Я не знаю женщины, талантливее себя к стихам.— Нужно было бы сказать — человека.
Я смело могу сказать, что могла бы писать и писала бы, к<а>к Пушкин, если бы не какое-то отсутствие плана, группировки — просто полное неимение драматических способностей. «Евгений Онегин» и «ГОре от ума» — вот вещи вполне a ma portee. {в моих возможностях (фр.)} Вещи гениальные, да. Возьми я вместо Эллиса какого-н<и>-б<удь> исторического героя, вместо дома в Трехпрудном — какой-н<и>б<удь> терем, или дворец, вместо нас с Асей — какую-н<и>-б<удь> Марину Мнишек, или Шарлотту Кордэ — и вышла бы вещь, признанная гениальной и прогремевшая бы на всю Россию. А сейчас о поэме Эллису скажут: одни критики: «скучно, мелко, доморощенно» и т. п., другие: «мило, свежо, интимно». Клянусь, что большего никто не скажет.
Мое отношение к славе?
В детстве — особенно 11-ти лет— я была вся честолюбие. Впрочем с тех пор, к<а>к себя помню! Теперь — особенно с прошлого лета — я безразлична к нападкам — их мало и они глупы — и безразлична к похвалам — их мало, но они мелки.
«Второй Пушкин», или «первый поэт-женщина» — вот чего я заслуживаю и м<ожет> б<ыть> дождусь и при жизни.
Меньшего не надо, меньшее плывет мимо, не задевая ничего.
Внешне я очень скромна и даже стесняюсь похвал.
В своих стихах я уверена непоколебимо,— к<а>к в Але.
Стихи Эллису почти закончены. Остается дописать вторую половину ночи: его сказки, тухнущую лампу, прощание у тополя. Эпилог закончен сегодня.
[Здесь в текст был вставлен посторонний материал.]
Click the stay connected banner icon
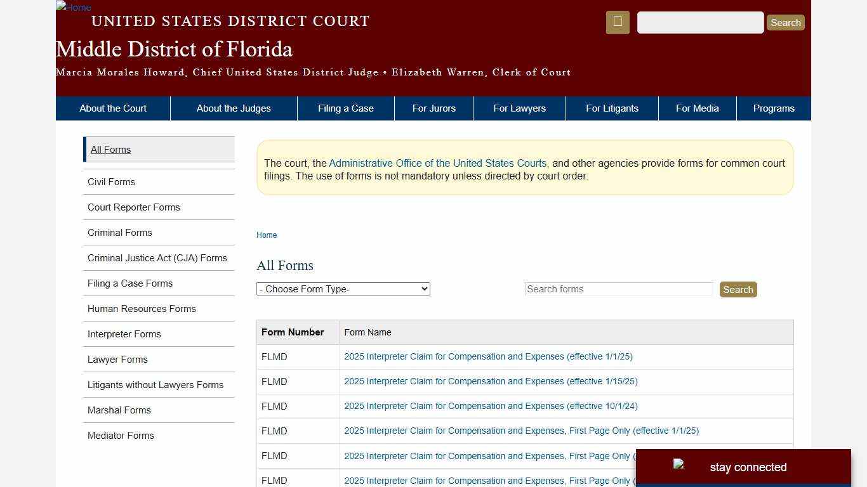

Всего пока написано 500 стр<ок>. Это — не длинные стихи, а маленькая поэма.
Стихи я пишу очень легко, но не небрежно. Никогда не «затыкаю» пустые места, чем попало. Почти всегда начинаю с конца. Пишу с удовольствием, иногда с восторгом. Написав, читаю, к<а>к новое, не свое и поражаюсь.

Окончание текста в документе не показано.